Today, March 15, 2021, is the eighty-fourth anniversary of the death of H.P. Lovecraft. May his mind now correlate all of its contents, and in doing that, may he and it rest in peace.

Note: I could not find a good scan of the cover of Ayesha: The Return of She. I have instead modified this image from a photograph.

Text copyright 2021, 2023 Terence E. Hanley

Friday, March 5, 2021

Utopia & Dystopia in Weird Tales-Part Six

Burroughs & Haggard

Edgar Rice Burroughs was born in Chicago on September 1, 1875, into an old and well-connected family in America. His father was a businessman and during the Civil War a brevet major in the Union Army. Burroughs the younger was related to at least seven signers of the Declaration of Independence, including John Adams. His two greatest literary creations, Lord Greystoke, better known as Tarzan of the Apes, and Captain John Carter, Warlord of Mars, were aristocrats of an old English or Southern type. If in reading all of this and more you were to conclude that Burroughs and his family were conservative, you would be right. His conservatism will come into play a little later in this series.

» **Information supplied**
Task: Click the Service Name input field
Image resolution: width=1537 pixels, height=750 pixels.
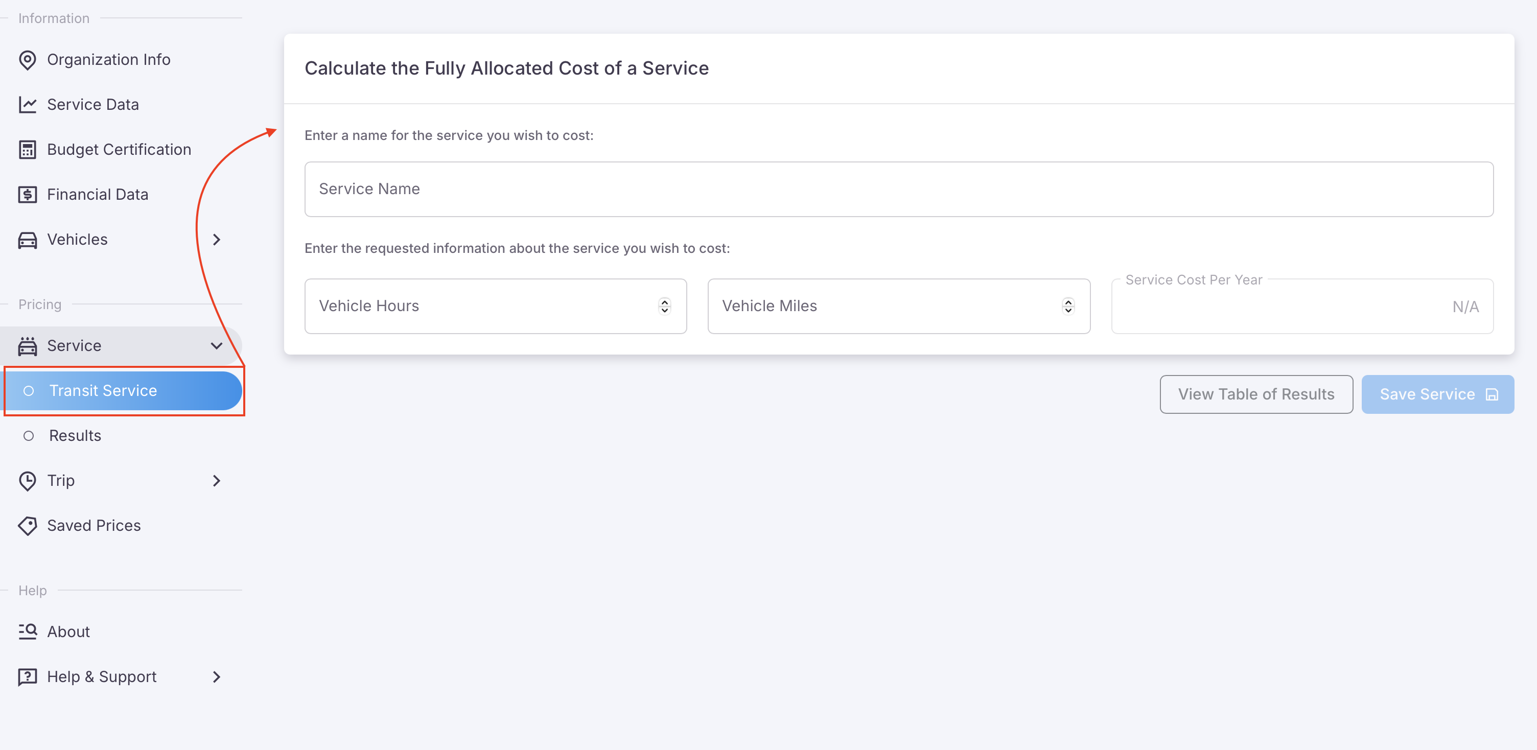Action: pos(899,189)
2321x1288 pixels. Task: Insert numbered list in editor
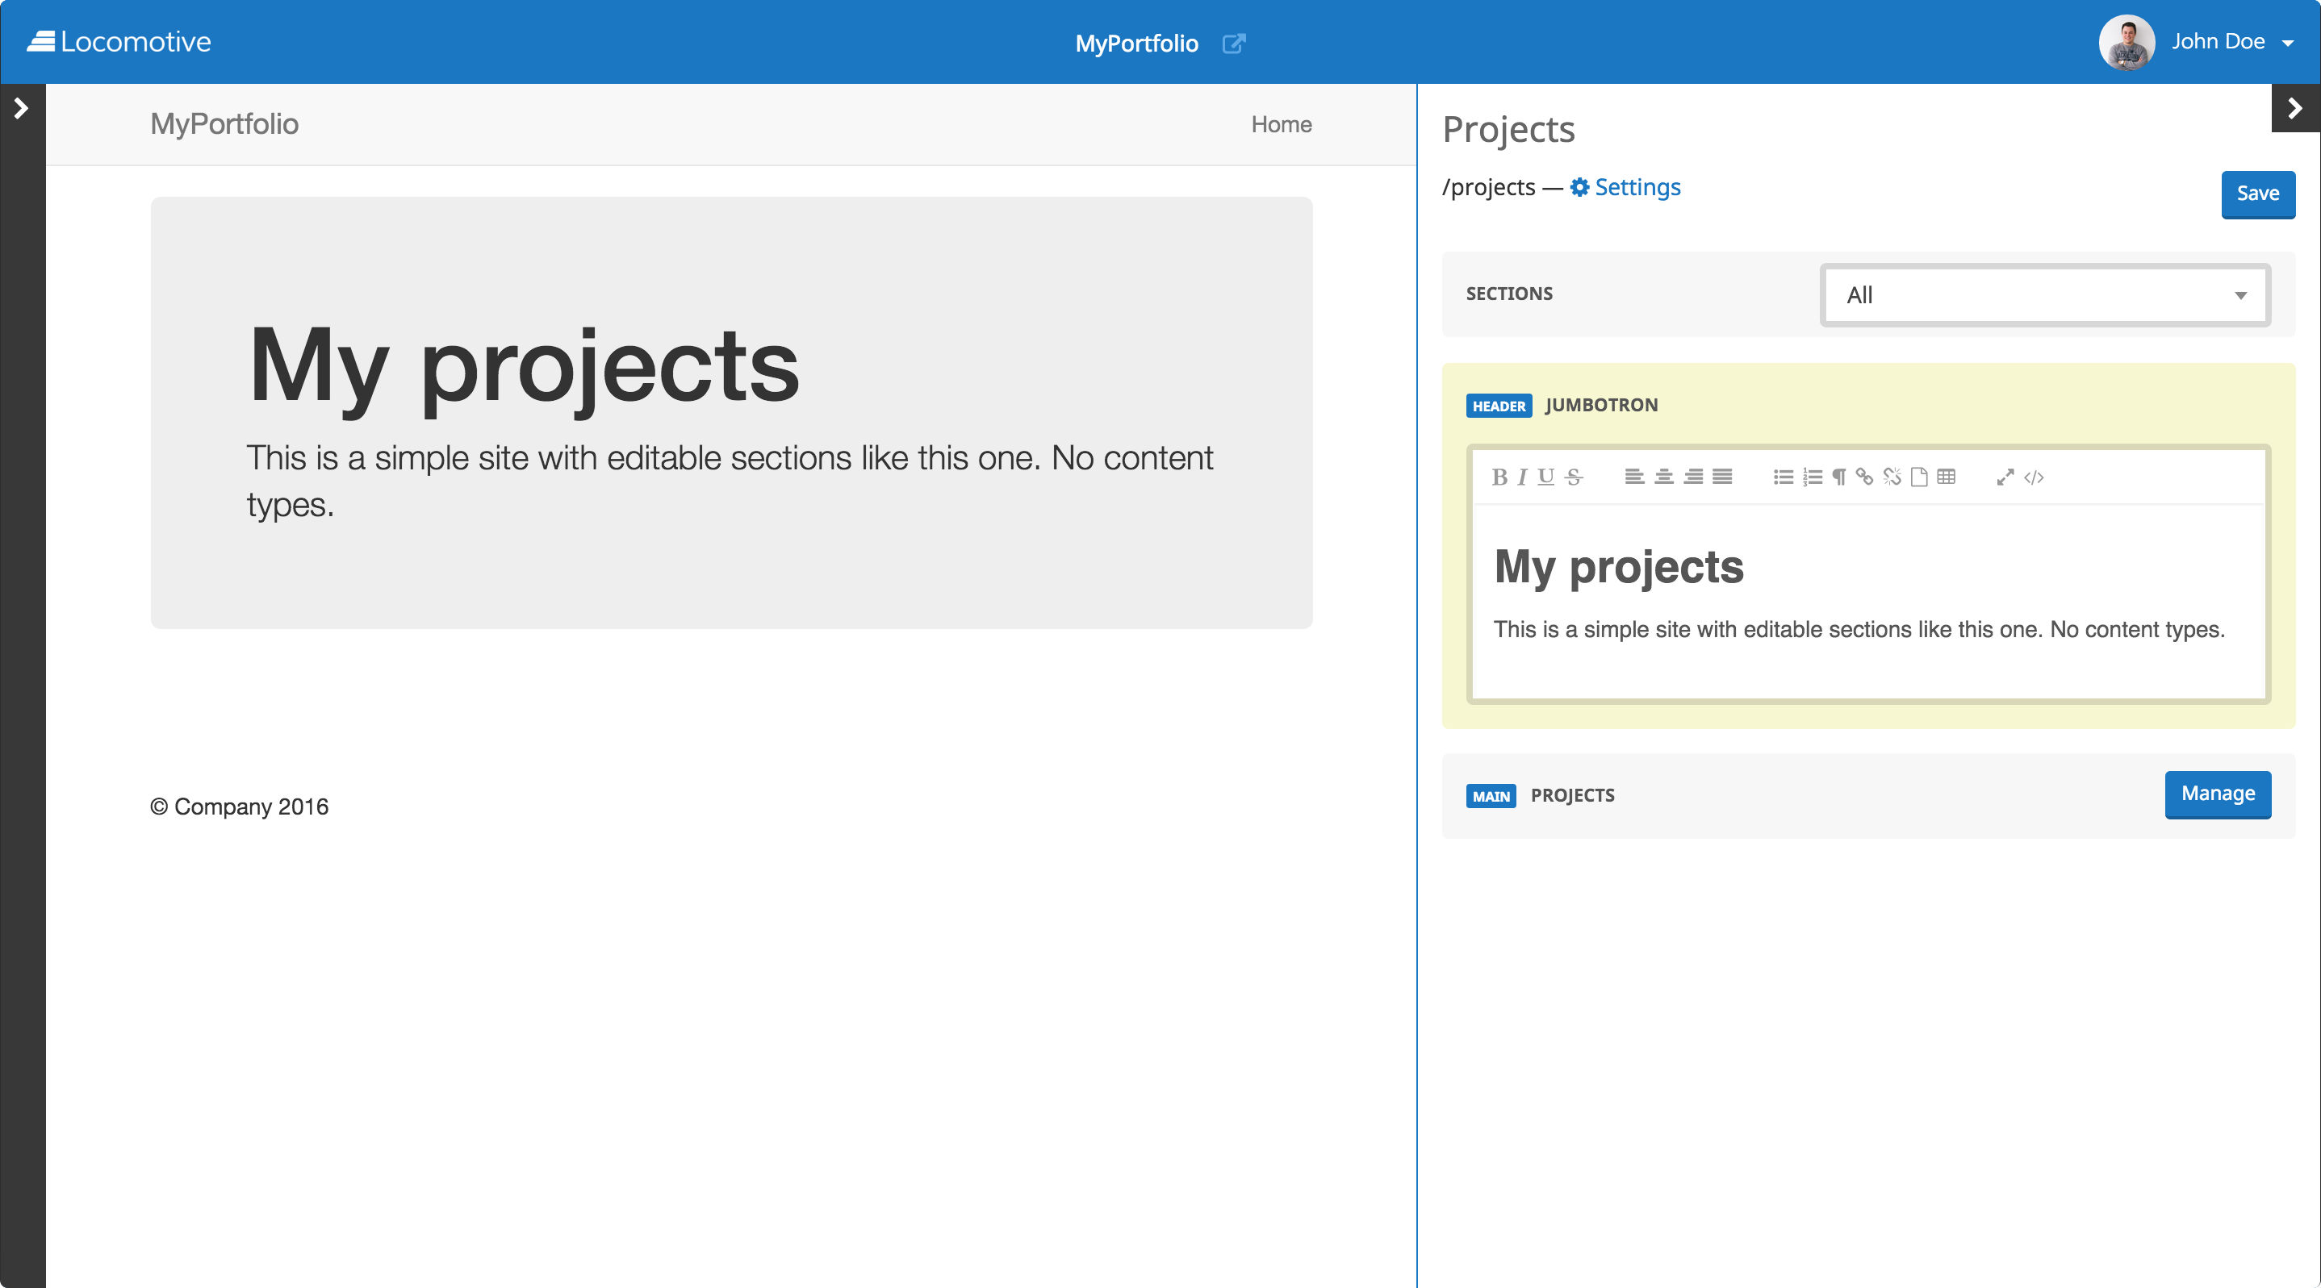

» **Problems to work on**
A. Which full calendar dates, with month, day and year, appear in the Weird Tales text?
B. Could you carry on writing the Weird Tales text from where it stops?

» **Task-by-task results**
A.
March 15, 2021
March 5, 2021
September 1, 1875

B.
Although he grew up to be a man of action--he was actually beforehand a boy of action--Burroughs liked to read in his youth, and he possessed a vivid imagination. In that way and probably many others, he differed from his father. "My father was always very stern and military in our relationship," he wrote. "He used to tell me with increasing frequentness--until I was thirty-six--that I would always be a failure, and until I was thirty-six he was right." (1)

I'm not sure that there is a comprehensive record of what Burroughs read as a child or young man. We know that he read Roman mythology as well as The Jungle Books of Rudyard Kipling (1865-1936), for he admitted to being inspired or influenced--at least at some level--by those two sources in his creation of Tarzan. It's less certain that he read the works of H. Rider Haggard (1856-1925). I wonder, though, how could he not have? Haggard was one of the most popular and widely read authors of the nineteenth century. His novel She: A History of Adventure (1887) impressed, even astonished, reviewers and critics. It has never gone out of print and has sold in excess of 83 million copies since its initial publication. So did Edgar Rice Burroughs, creator of Lost Worlds on both Earth and Mars, read H. Rider Haggard, the great popularizer of that genre, or not?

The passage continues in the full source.